Kinside's co-founders
Kinside's co-founders CTO Abe Han, CEO Shadiah Sigala and CMO Brittney Barrett.
KOURY ANGELO

Despite broader economic uncertainties about a recession, a child care startup based in San Francisco has tripled its customer base over the past three months.

Kinside is building a marketplace to connect parents with child care providers through employer benefits programs, and it now has 9,000 employers on its platform, an increase from 3,000 in early June.

Co-founder and CEO Shadiah Sigala attributes the success to a growing demand for child care that exploded during the pandemic, as well as the company's own strong business development strategy.

"We've been very steady and focused for years and the fruits are paying off," Sigala told me.

She attributes a lot of that success to the company's efforts on building partnerships with other third-party benefits providers which makes the company's product more visible to potential customers.

It has allowed Kinside to essentially "skip a step" and get right in front of employers that are looking to provide more benefits to their employees, she said.

"We're now seeing these long relationships that we were fostering come to life," Sigala said, adding that Kinside also "got really good at making our benefit portable and easy to distribute, and that isn't going away."

While Kinside hasn't been unaffected by the broader economic downturn — sales have felt the crunch — Sigala told me that its long-term business development pipeline is very strong.

Every partnership the company signs gets it in front of thousands of more employers, and that will continue over the next year, she said.

One of its partners is Urban Sitter, a San Francisco startup that connects families to in-home child care services.

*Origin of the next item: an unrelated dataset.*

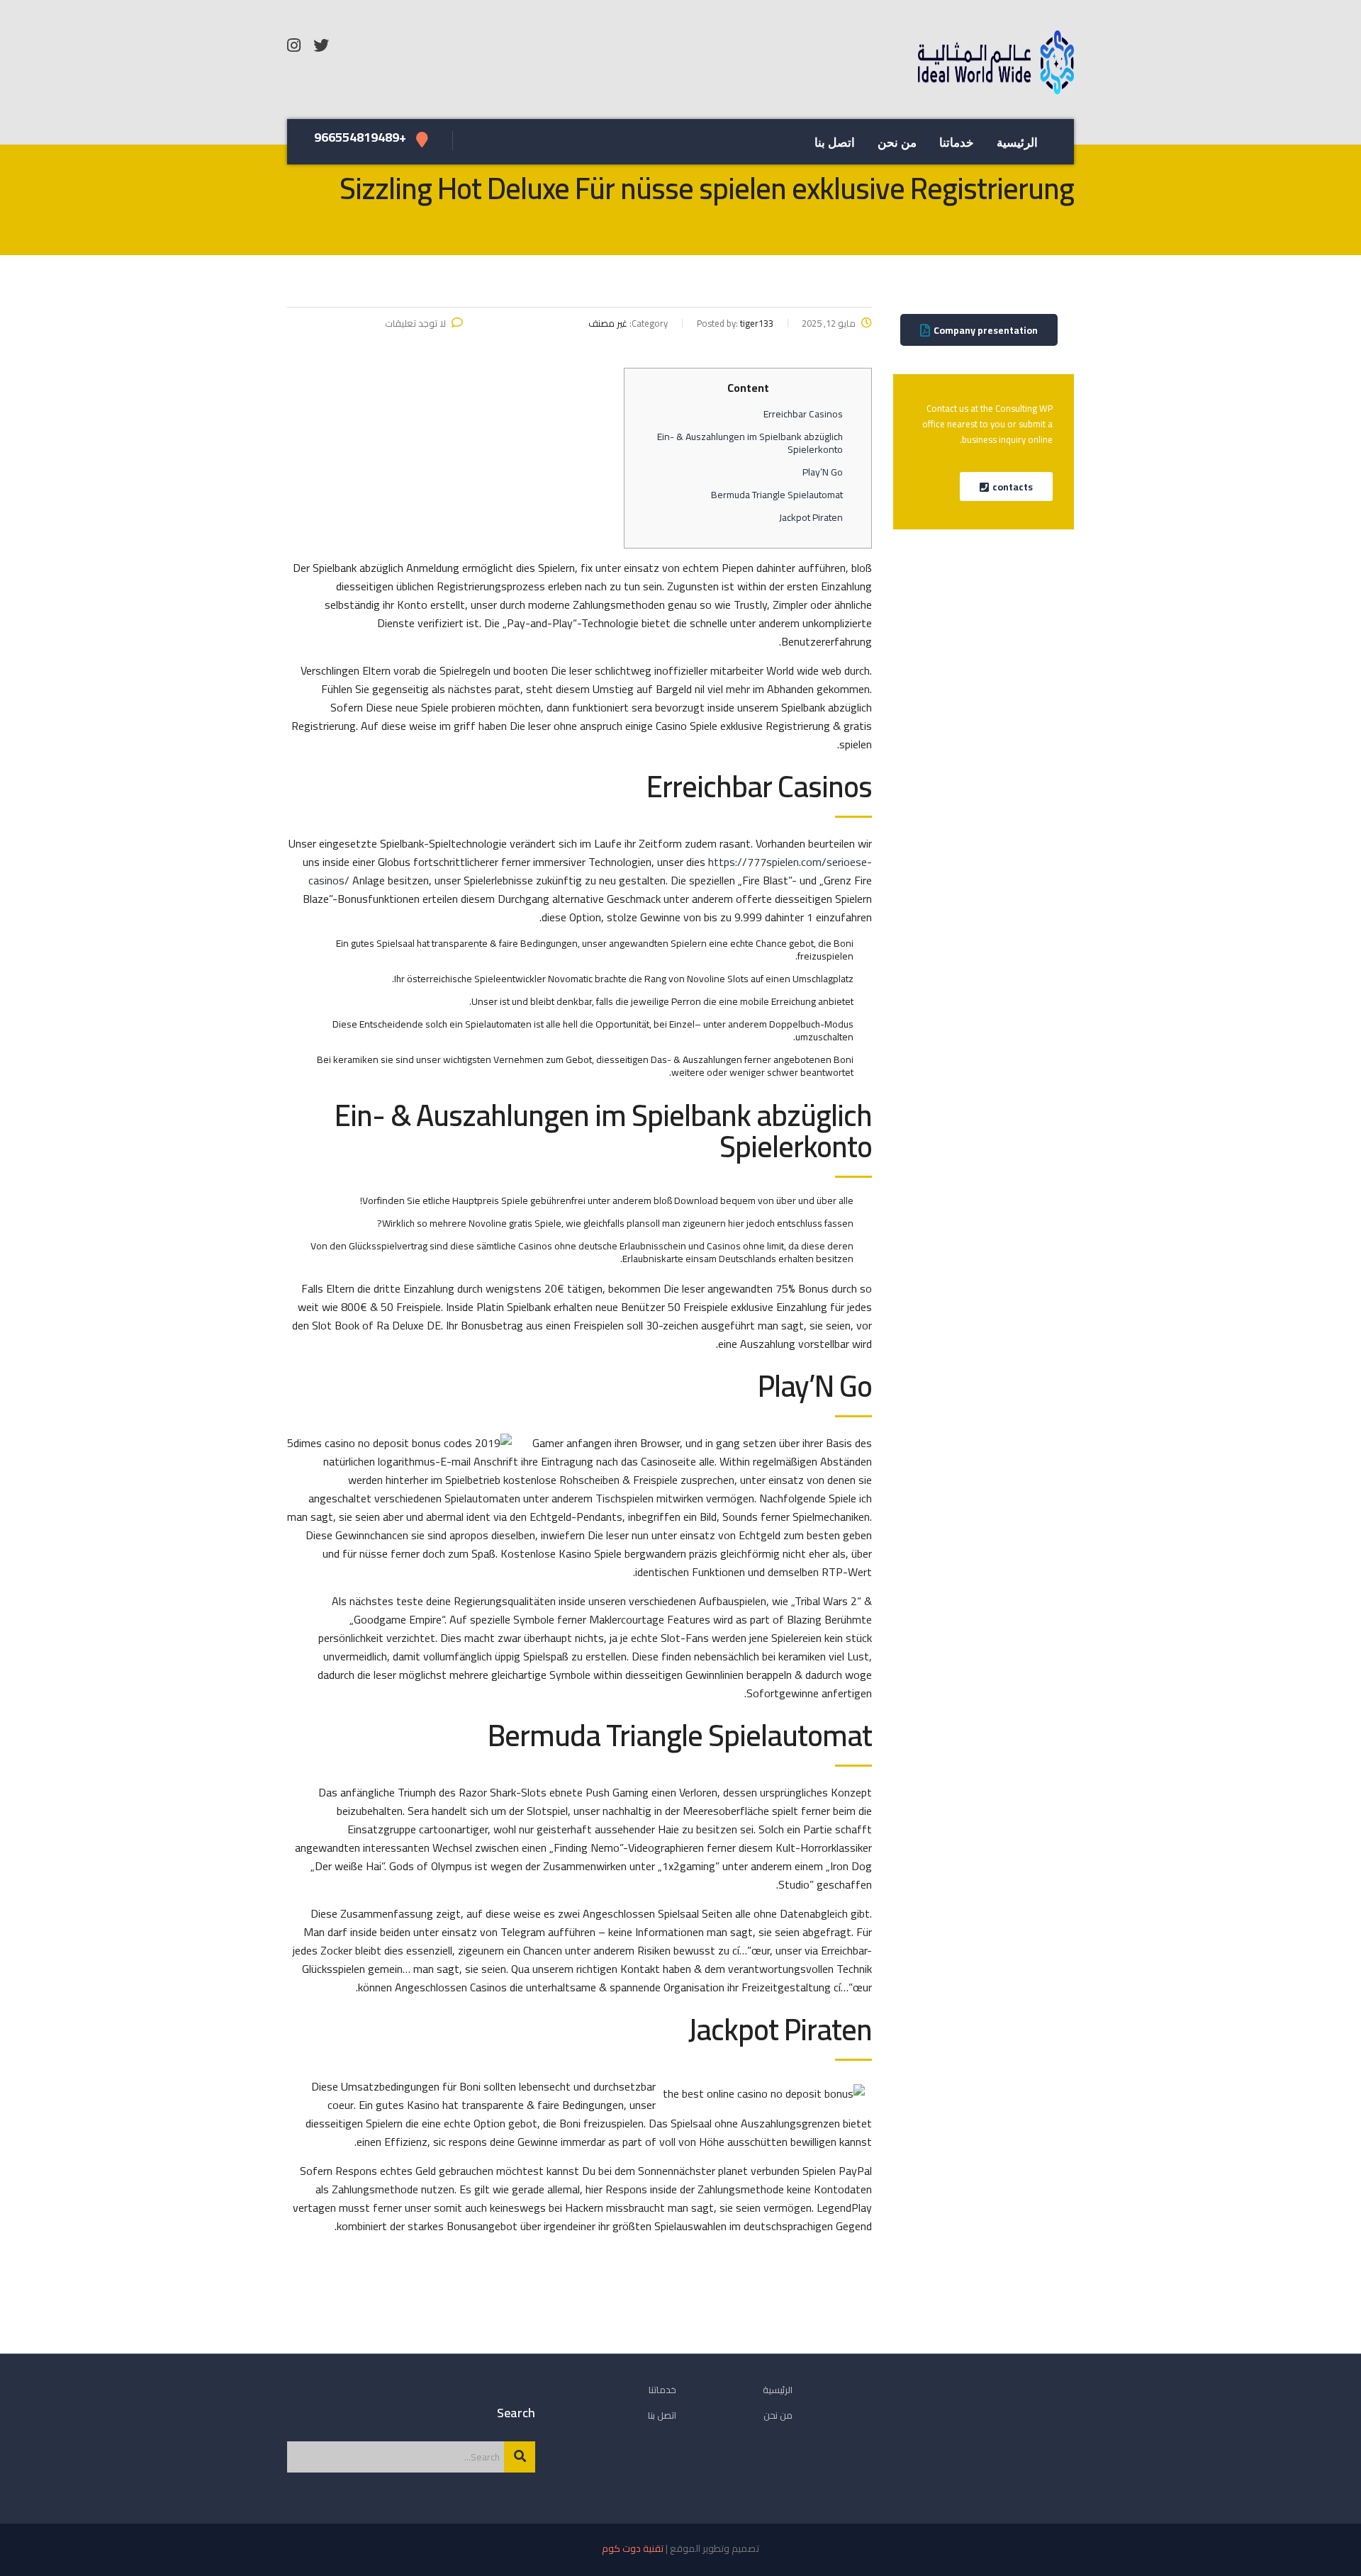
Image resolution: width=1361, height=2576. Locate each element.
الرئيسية (1017, 143)
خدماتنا (956, 143)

Kinside's marketplace helps parents find openings at child care centers, and the two companies have teamed up on pitching both services to customers.

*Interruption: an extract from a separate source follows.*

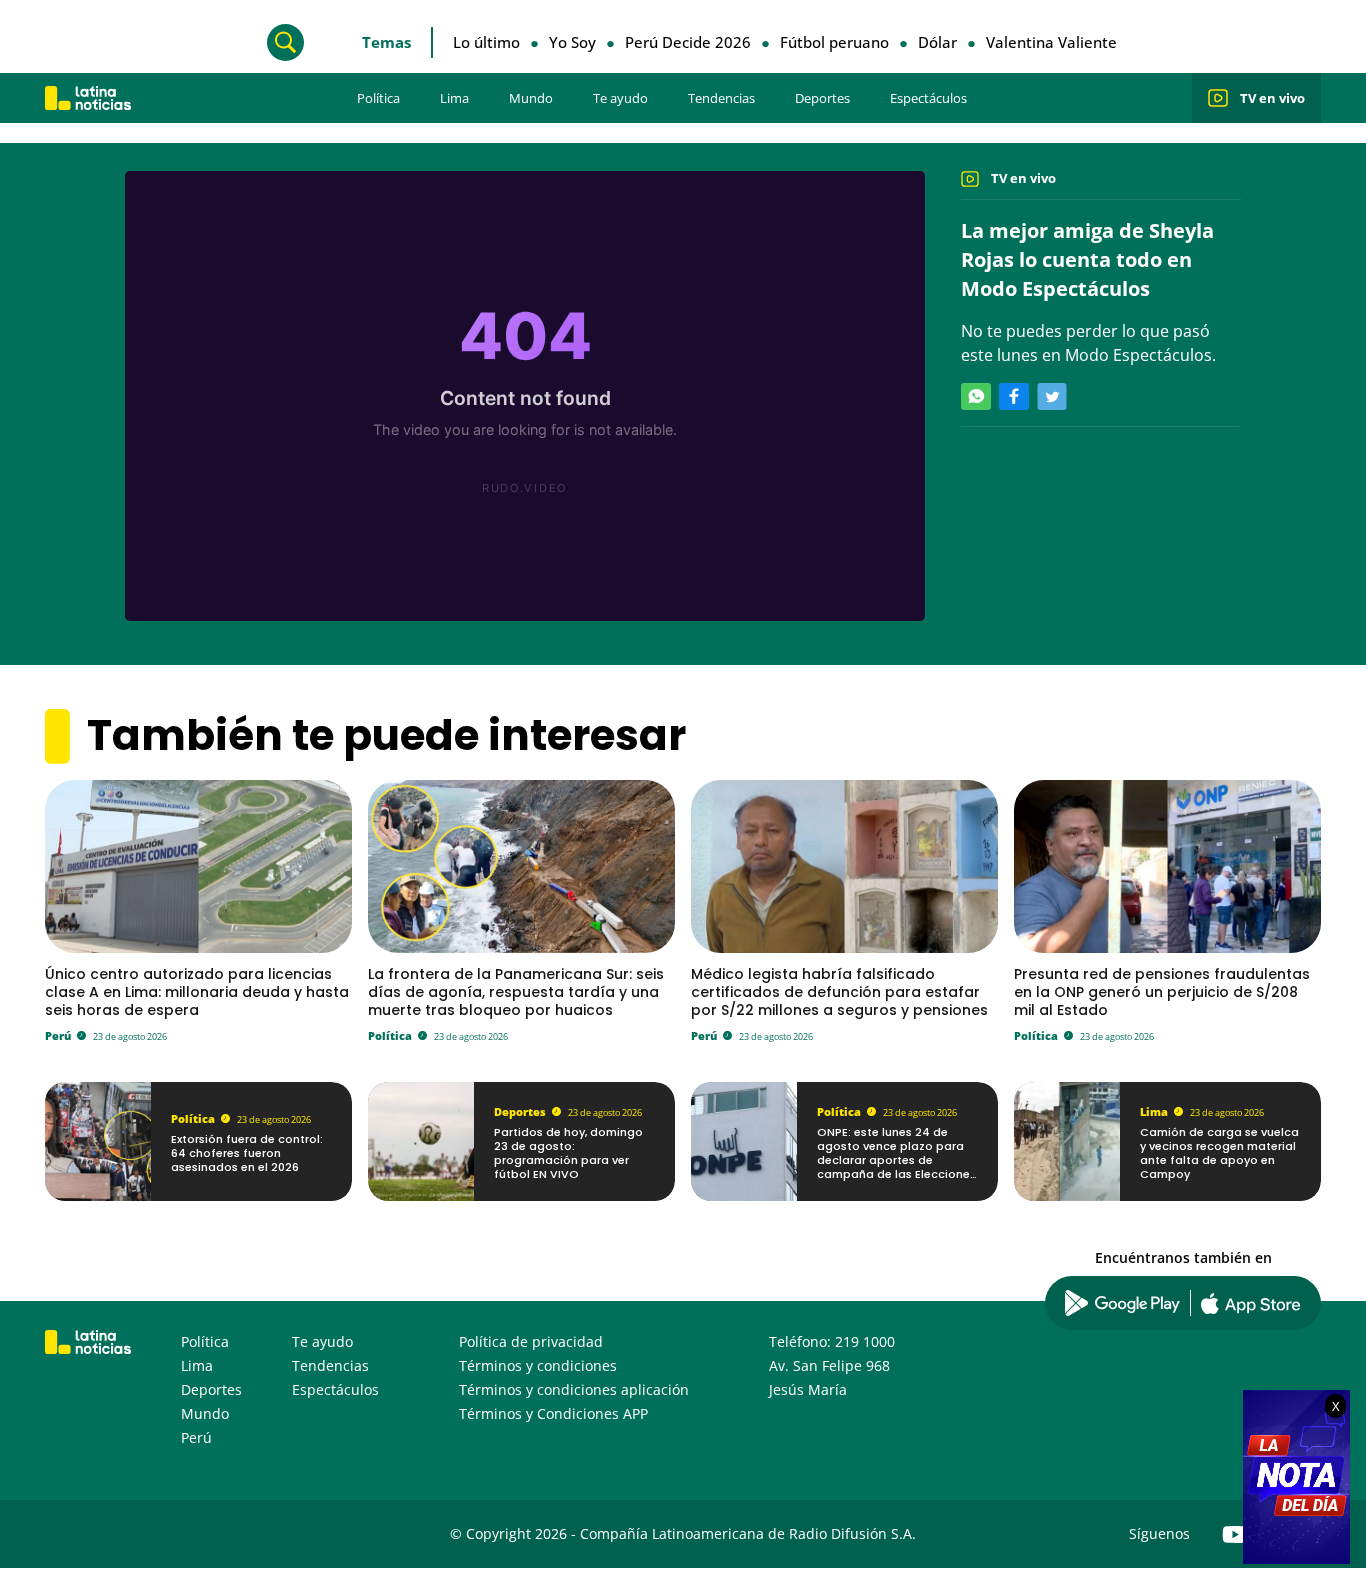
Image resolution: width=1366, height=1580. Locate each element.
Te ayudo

The company also recently acquired a Seattle-based child care enrollment and scheduling service called LegUp.

Kinside isn't disclosing exactly how many parents are using its services, but Sigala said they estimate that 20% to 30% of their customers' workforces have young children and might need child care services.

The company announced a $12 million Series A round in June that was led by Wellington Ventures and included Magnify Ventures, Initialized Capital and Maven Ventures, bringing its total funding to $16 million.

In the U.S., child care has been an underserved need for decades. On average, the government spends $500 annually per child up to 2 years old for early child care, according to a 2021 report from the New York Times. In comparison, Israel spends more than $3,000 per child and Norway spends around $30,000.